Nearly a month and a half ago, one of our friends sent us a Facebook invite to an Outdoor Film Festival, and I remember thinking, hmmm late November... and it's going to be outside? It turns out, the film festival is about outdoor films, specifically adventure sports short films. Festival is a traveling production, a big thing that plays across Europe and sponsored by outdoorsy corporations like Mammut and North Face and Victorianox etc.
Our friend got us tickets to the sold out performance in Stuttgart, which cost about $20. It was less about our desire to see adventure sports films than the enthusiasm of our friends, to speak plainly.
On arrival at the venue, most people there were wearing extremely sporty clothing.
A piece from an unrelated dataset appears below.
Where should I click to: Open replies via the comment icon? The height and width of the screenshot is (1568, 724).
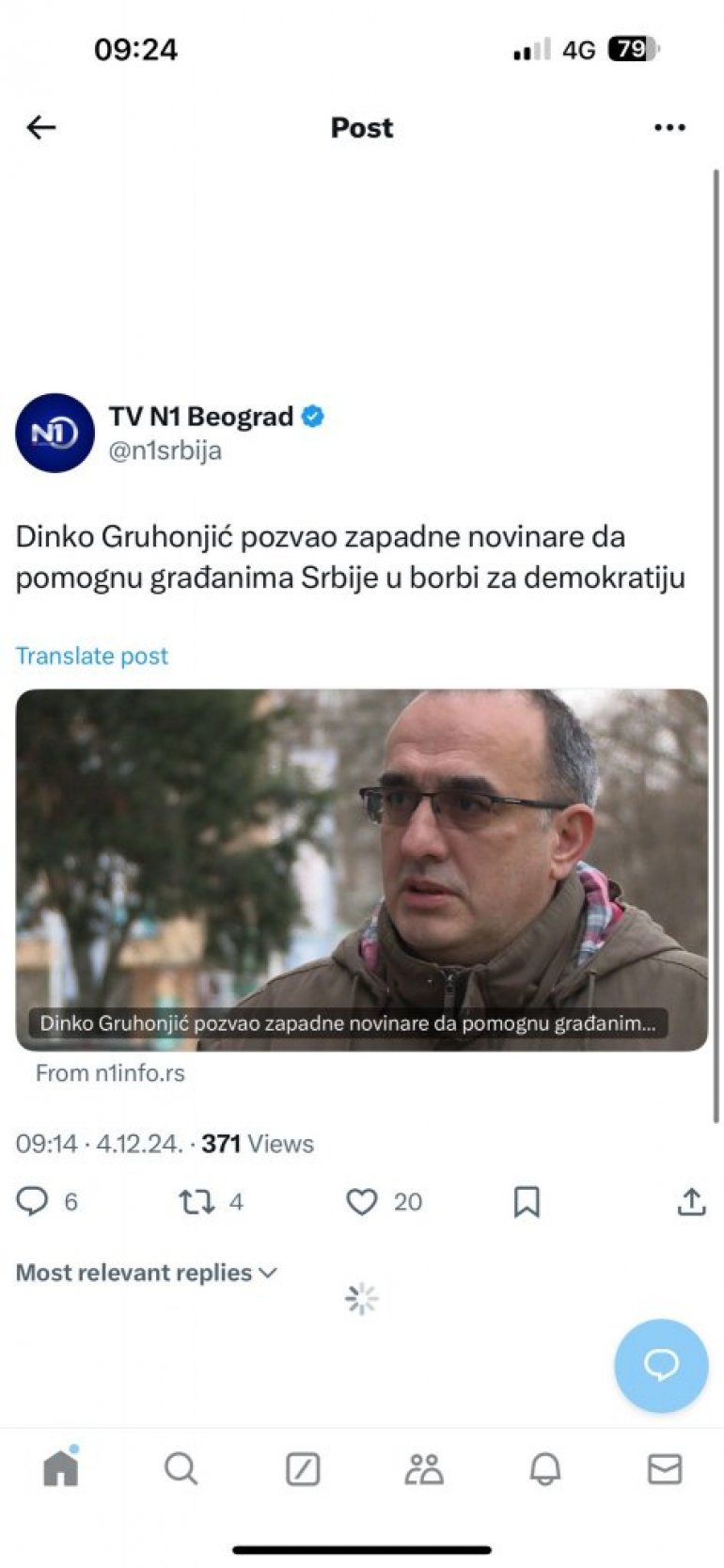(x=33, y=1201)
Wool coats like mine were few and far between compared to the sea of Gore-Tex and hiking boots.
There were nine of us so we had to grab seats at the very very top row of the top balcony. I actually didn't mind so much being more removed from the screen.
The best thing you could say about the films were that they were short. They mostly fell into two categories: overly long music videos featuring spliced together clips of people doing extreme sports with no apparent coherance or narrative, and longer, more narrative films about people who work very hard to do stupid things. The first category was just insipid, just a few moments of nice images or concept. The four most notable films from the latter catorgy were:
A guy climbs a big mountain in Mexico without a rope. This was actually my favorite. Straightforward, simple, and you hear the climber and the videographer/route prep guy talk about it.
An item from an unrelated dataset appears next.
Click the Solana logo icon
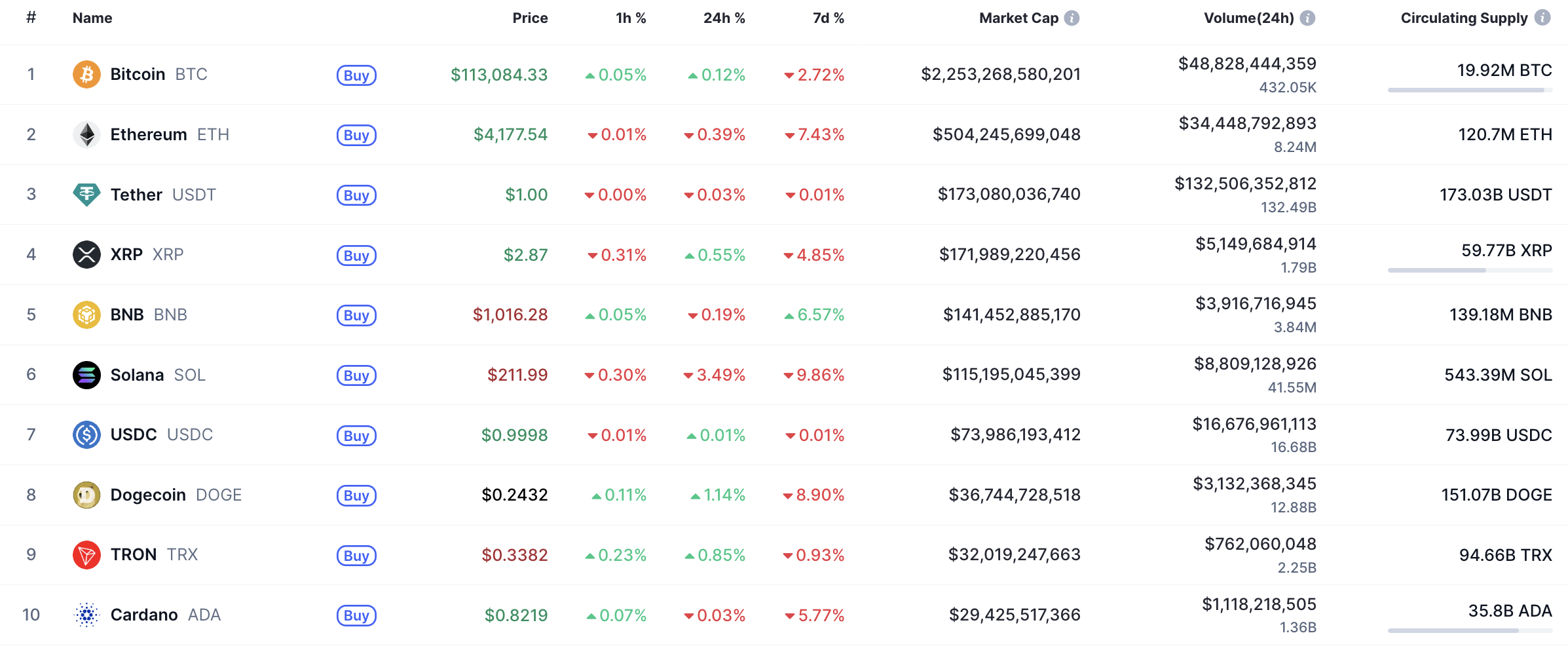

An ice climber pressing his aging condition (and luck) attempts to set and climb a big waterfall in the middle of winter in British Columbia. The best thing about it was the way the German subtitles dropped his frequent and colorful exclamations.
Four grrrrls attempt to paddle from Mongolia to the Pacific via some rivers. Good! Travel adventure! This was almost my favorite until it devolved into being about feelings. The feelings were so high that one of the girls left halfway to go home based on feelings with lots of hand-wringing all around, and then due to flooding and Russia being Russia they pretty much all ended up flying home after the halfway mark anyway.
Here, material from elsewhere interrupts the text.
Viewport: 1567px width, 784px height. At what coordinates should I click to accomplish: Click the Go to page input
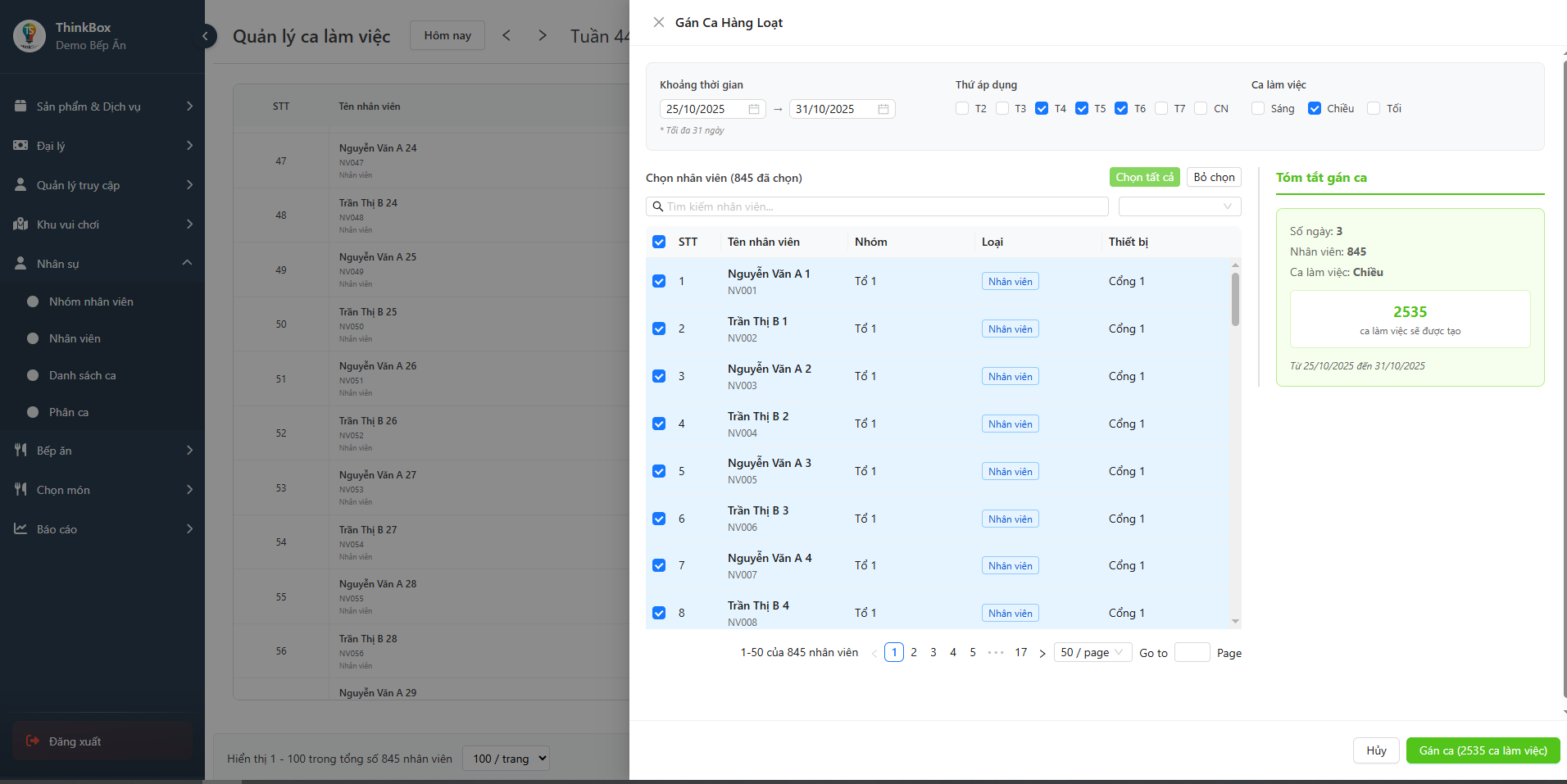[x=1192, y=652]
A British high school dropout likes to climb very tall construction cranes and hang off them to the horror of his mother, who claims that she can't do anything about it. After doing some more stupid, suicidal things in the Ukraine, he beings to think about how his mom might feel about the matter. I guess Parkour is outdoor adventure sports, so it squeaks in. My second favorite in the fest, actually.
I don't really get the appeal of the film fest, actually. I think the whole thing is more of a scene the more I think about it, like a place be a big adventure sports enthusiast. Here I am, celebrating Adventure Sports with my fellow sporting types.